You'd get a call about a problem. You'd have a plan how to fix it. You'd attend prepared. The job would take at least twice as long as it should, however simple. Someone would ask you to fix at least one other problem which you hadn't been told about in advance. If you were really unlucky or just a bit too friendly, you'd also get the additional benefit of a user in your ear droning on about their husband's fleas or their cat's haemorrhoids or even worse, wanting advice on a) fixing or b) purchasing a computer, or c) improving their sex life. I remained calm. I developed a formula:

Andy's Formula

The solution I found, was to ask the user(s) for a bit of space in which to work (preferably about 3 miles) and to be left alone if at all possible. Ideally you complete the job and leave without anyone noticing. Maybe a stickit note on the monitor to say it's fixed and goodbye.

John (my boss) had the right attitude. He was equally unleasant to everybody, without discrimination. People used to piss their pants when he entered a room. He was there to do his job and woe betide anyone who asked him to perform any additional extraneous task, however perfunctory in nature.
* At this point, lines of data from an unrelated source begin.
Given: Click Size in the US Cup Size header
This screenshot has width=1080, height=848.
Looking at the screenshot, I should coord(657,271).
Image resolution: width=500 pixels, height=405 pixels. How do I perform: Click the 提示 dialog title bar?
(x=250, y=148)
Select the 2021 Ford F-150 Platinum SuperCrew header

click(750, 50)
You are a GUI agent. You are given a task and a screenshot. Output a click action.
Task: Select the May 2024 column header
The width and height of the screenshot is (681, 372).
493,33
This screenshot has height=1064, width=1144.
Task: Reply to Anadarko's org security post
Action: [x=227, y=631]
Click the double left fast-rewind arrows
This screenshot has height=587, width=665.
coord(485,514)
And the moral of the story is..

Herein lies the moral and also the paradox. Despite living in these enlightened times when we're supposed to be communicating more effectively with our users, it doesn't pay to be too nice, as they will just expect more. More, as in more jobs for you to do or more, as in you've got to sit and listen to their life story while you're trying to configure that mission-critical backup system. Ah, the absolute dilemma..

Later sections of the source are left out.